▶ 所给文本
━━━━
2021-06-01

37.解数独

编写一个程序，通过填充空格来解决数独问题。

数独的解法需 遵循如下规则：

数字 1-9 在每一行只能出现一次。
数字 1-9 在每一列只能出现一次。
数字 1-9 在每一个以粗实线分隔的 3x3 宫内只能出现一次。（请参考示例图）
数独部分空格内已填入了数字，空白格用 '.' 表示。

 

示例：

输入：board = [["5","3",".",".","7",".",".",".","."],["6",".",".","1","9","5",".",".","."],[".","9","8",".",".",".",".","6","."],["8",".",".",".","6",".",".",".","3"],["4",".",".","8",".","3",".",".","1"],["7",".",".",".","2",".",".",".","6"],[".","6",".",".",".",".","2","8","."],[".",".",".","4","1","9",".",".","5"],[".",".",".",".","8",".",".","7","9"]]
输出：[["5","3","4","6","7","8","9","1","2"],["6","7","2","1","9","5","3","4","8"],["1","9","8","3","4","2","5","6","7"],["8","5","9","7","6","1","4","2","3"],["4","2","6","8","5","3","7","9","1"],["7","1","3","9","2","4","8","5","6"],["9","6","1","5","3","7","2","8","4"],["2","8","7","4","1","9","6","3","5"],["3","4","5","2","8","6","1","7","9"]]
解释：输入的数独如上图所示，唯一有效的解决方案如下所示：

提示：

board.length == 9
board[i].length == 9
board[i][j] 是一位数字或者 '.'
题目数据 保证 输入数独仅有一个解

 

题解1：递归+回溯

import java.util.ArrayList;
import java.util.List;

/*
 * @lc app=leetcode.cn id=37 lang=java
 *
 * [37] 解数独
 */

// @lc code=start
class Solution {
    boolean[][] row = new boolean[9][9];
    boolean[][] col = new boolean[9][9];
    boolean[][][] box = new boolean[3][3][9];
    List<int[]> spaces = new ArrayList<>();
    boolean isValid = false;

    public void solveSudoku(char[][] board) {
        // 深度优先遍历+回溯
        // 时间复杂度:O()
━━━━
▶ 所列数据行

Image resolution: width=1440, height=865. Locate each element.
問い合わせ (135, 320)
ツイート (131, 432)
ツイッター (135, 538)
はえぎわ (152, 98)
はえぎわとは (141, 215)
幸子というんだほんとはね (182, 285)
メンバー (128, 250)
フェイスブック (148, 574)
━━━━
所给文本中，数独的空白格用什么字符表示？

空白格用 '.' 表示。